Implications for future development and specific considerations for the Chinese context
4.4
Building on the synthesized evidence and identified challenges, the future development of telemedicine in HBPC should prioritize several areas, with particular adaptations needed for systems like China’s.
First, there is a pressing need for standardized yet adaptable service frameworks. This involves developing national guidelines that define core service components, technical standards, and quality metrics for tele-HBPC, while allowing for regional customization to address local resource disparities and patient needs. Second, addressing the workforce shortage is critical.
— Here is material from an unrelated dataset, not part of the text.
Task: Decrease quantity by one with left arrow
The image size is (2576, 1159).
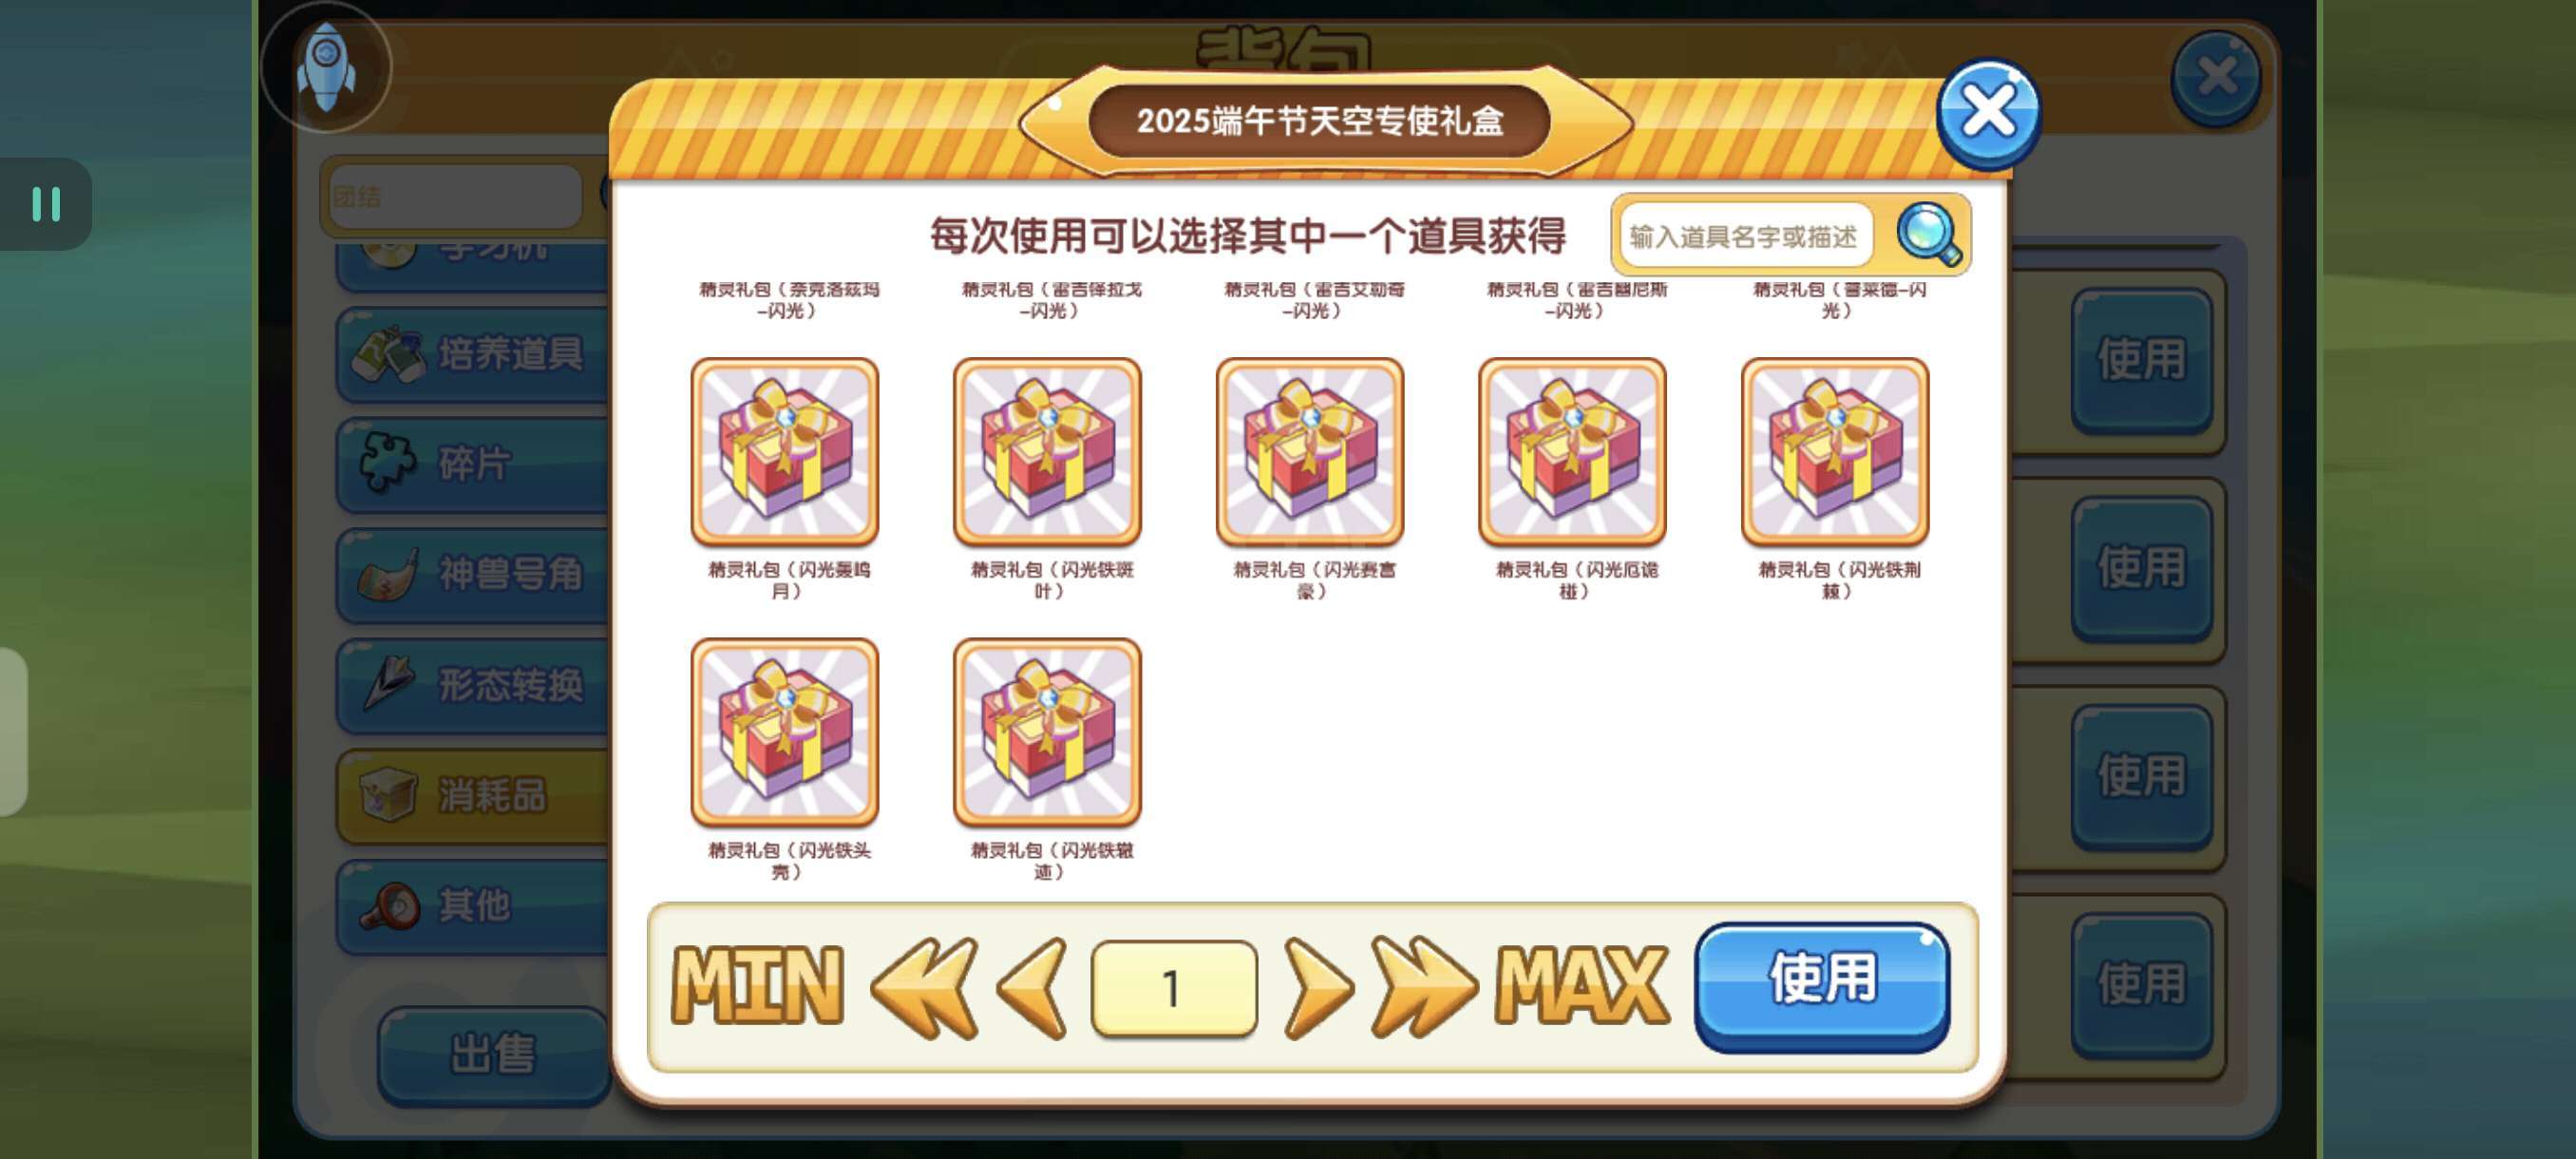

This requires integrating competencies in both palliative care and telemedicine into the core curricula of medical and nursing education, alongside creating up skilling programs for existing healthcare professionals. Third, technology design and service delivery models must achieve cultural congruence. In family-centric societies like China, digital platforms should be designed to facilitate and empower family involvement in care coordination, communication, and decision-making, rather than aiming to replace the familial caregiving role. Fourth, equitable access must be ensured. Strategies should focus on improving digital infrastructure in underserved areas and providing tailored support to enhance digital literacy among older patients and their families, to prevent the widening of health disparities. Finally, sustainable financing models must be explored. Incorporating tele-HBPC into basic medical insurance schemes, allocating public health funds for pilot programs, and fostering public-private partnerships are potential pathways to ensure the long-term viability and accessibility of these services.
Summary
5
This scoping review synthesizes the evidence on telemedicine applications in home-based palliative care (HBPC), examining their development, core components, outcomes, and overall effects. The findings indicate that, through diverse technological platforms and personalized service models, telemedicine yields significant benefits in symptom management, quality-of-life enhancement, and healthcare resource optimization, demonstrating clear feasibility and cost-effectiveness. However, significant gaps and persistent challenges remain, particularly in cultural adaptability (especially within family-centric contexts such as China’s), localized evidence, service standardization, age-adapted design, and professional capacity building. To advance the field toward standardized and scalable implementation, especially in contexts like China, future initiatives must prioritize high-quality, context-specific research, strengthen interdisciplinary workforce training, enhance supportive policy frameworks, and engage in co-designed, culturally congruent implementation strategies. These concerted efforts are essential to support the establishment of a sustainable, high-quality home-based palliative care system that can effectively meet localized needs and contexts.